New Orleans-area residents have been "vindicated" after a historic ruling that found the U.S. Army Corps of Engineers negligent in failing to prevent devastating Hurricane Katrina flooding, an attorney in the case said Thursday.

A federal judge ruled Wednesday that the corps' failure to properly maintain a navigation channel led to massive floods when Katrina hit in August 2005.

Lawyer Joe Bruno, who represented plaintiffs in the case against the Corps of Engineers, praised the decision at a news conference Thursday. He said those affected by the monster storm — which at its peak was a Category 5 hurricane — have been "vindicated."

"We're seeking compensation," Bruno said.

Lawyers said residents are finally seeing justice served and vowed that the decision will stand.

Those whose lives were turned upside down after Katrina struck on Aug. 29, 2005, said it's important to hold the corps responsible for its part in the catastrophe.

"It's just about holding the corps accountable for what they did," one woman who lived through the hurricane said at the news conference. "They knew there were problems.
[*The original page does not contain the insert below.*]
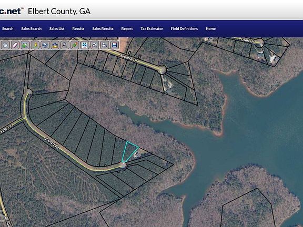Select the pan hand tool icon
The image size is (303, 227).
5,45
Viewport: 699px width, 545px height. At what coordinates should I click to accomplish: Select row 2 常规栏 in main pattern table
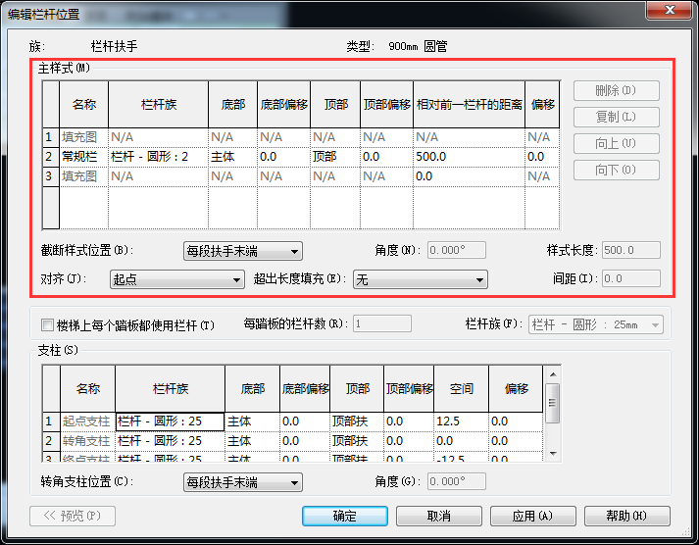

I think the Corps of Engineers failed us."

"There's things we all lost. I lost things that are unreplaceable," she said through tears. "It was a long and hard road."

U.S. District Judge Stanwood Duval sided with five residents and one business who argued the Army Corps' shoddy oversight of the Mississippi River-Gulf Outlet led to the flooding of New Orleans' Lower Ninth Ward and neighboring St. Bernard Parish.

He said, however, that the corps couldn't be held liable for the flooding of eastern New Orleans, where one of the plaintiffs lived.

"The failure of the Corps to recognize the destruction that the MRGO had caused and the potential hazard that it created is clearly negligent on the part of the Corps," Duval said in his ruling.

"Furthermore, the corps not only knew, but admitted by 1988, that the MRGO threatened human life and yet it did not act in time to prevent the catastrophic disaster that ensued with the onslaught of Hurricane Katrina."

Duval awarded the plaintiffs $720,000, or about $170,000 each, but the decision could eventually make the government vulnerable to a much larger payout.

The ruling should give more than 100,000 other people, businesses and government entities a better shot at claiming billions of dollars in damages.

Bruno said the ruling underscored the Army Corps' long history of failure to properly protect the New Orleans region.

"It's high time we look at the way these guys do business and do a full re-evaluation of the way it does business," Bruno said Wednesday.

The Associated Press contributed to this report.

wardog99s
11-20-2009, 02:04 AM
my opinion is the Cort ruling is total bullshit!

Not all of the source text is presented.